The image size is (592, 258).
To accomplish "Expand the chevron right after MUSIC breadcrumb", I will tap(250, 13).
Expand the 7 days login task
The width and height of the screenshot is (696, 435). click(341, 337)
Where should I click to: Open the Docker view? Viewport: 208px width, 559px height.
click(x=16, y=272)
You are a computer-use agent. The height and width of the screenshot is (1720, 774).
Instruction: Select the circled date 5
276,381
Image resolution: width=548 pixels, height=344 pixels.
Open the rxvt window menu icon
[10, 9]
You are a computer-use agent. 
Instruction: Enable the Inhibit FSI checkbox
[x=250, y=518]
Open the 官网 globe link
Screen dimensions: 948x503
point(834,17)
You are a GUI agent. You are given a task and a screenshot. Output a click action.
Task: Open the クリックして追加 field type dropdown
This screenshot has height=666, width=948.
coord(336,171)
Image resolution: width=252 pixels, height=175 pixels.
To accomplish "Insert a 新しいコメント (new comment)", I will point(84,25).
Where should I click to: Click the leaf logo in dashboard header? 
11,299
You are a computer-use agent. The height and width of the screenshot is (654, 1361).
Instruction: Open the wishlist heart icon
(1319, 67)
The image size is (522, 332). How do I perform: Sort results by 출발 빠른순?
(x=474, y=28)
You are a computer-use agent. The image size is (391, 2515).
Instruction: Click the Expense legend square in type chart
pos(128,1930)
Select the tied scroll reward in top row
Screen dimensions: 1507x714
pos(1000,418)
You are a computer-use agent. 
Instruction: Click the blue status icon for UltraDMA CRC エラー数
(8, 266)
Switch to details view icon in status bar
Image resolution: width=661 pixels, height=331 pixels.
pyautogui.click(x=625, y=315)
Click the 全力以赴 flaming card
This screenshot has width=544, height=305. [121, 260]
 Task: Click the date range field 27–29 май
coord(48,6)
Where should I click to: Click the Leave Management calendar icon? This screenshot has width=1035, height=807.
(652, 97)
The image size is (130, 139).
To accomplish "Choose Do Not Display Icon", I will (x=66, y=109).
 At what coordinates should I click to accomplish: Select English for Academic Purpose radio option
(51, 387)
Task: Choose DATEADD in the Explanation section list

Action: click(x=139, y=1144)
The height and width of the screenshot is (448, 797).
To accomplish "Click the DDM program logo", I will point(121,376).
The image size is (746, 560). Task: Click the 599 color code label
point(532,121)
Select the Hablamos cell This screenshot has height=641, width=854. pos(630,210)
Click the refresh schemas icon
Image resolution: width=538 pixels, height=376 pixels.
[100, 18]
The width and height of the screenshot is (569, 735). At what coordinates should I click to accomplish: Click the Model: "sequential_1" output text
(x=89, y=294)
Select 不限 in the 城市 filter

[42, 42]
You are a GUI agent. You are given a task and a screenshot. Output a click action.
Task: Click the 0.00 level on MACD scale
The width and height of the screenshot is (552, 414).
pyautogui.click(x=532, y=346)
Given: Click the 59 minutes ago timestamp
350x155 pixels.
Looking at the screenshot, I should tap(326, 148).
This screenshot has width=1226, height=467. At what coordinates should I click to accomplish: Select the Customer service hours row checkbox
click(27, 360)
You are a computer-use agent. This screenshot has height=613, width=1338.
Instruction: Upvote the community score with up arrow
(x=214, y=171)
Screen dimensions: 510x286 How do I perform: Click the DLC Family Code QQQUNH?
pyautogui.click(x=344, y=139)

● ● ● ●

* [YOUR OBJECTIVE] Please transcribe exactly the line containing "Instruction: Upvote the" and every line after it to the end of the data, and no other lines.

* [RESPONSE TO THIS EXERCISE]
Instruction: Upvote the community score with up arrow
(x=214, y=171)
Screen dimensions: 510x286 How do I perform: Click the DLC Family Code QQQUNH?
pyautogui.click(x=344, y=139)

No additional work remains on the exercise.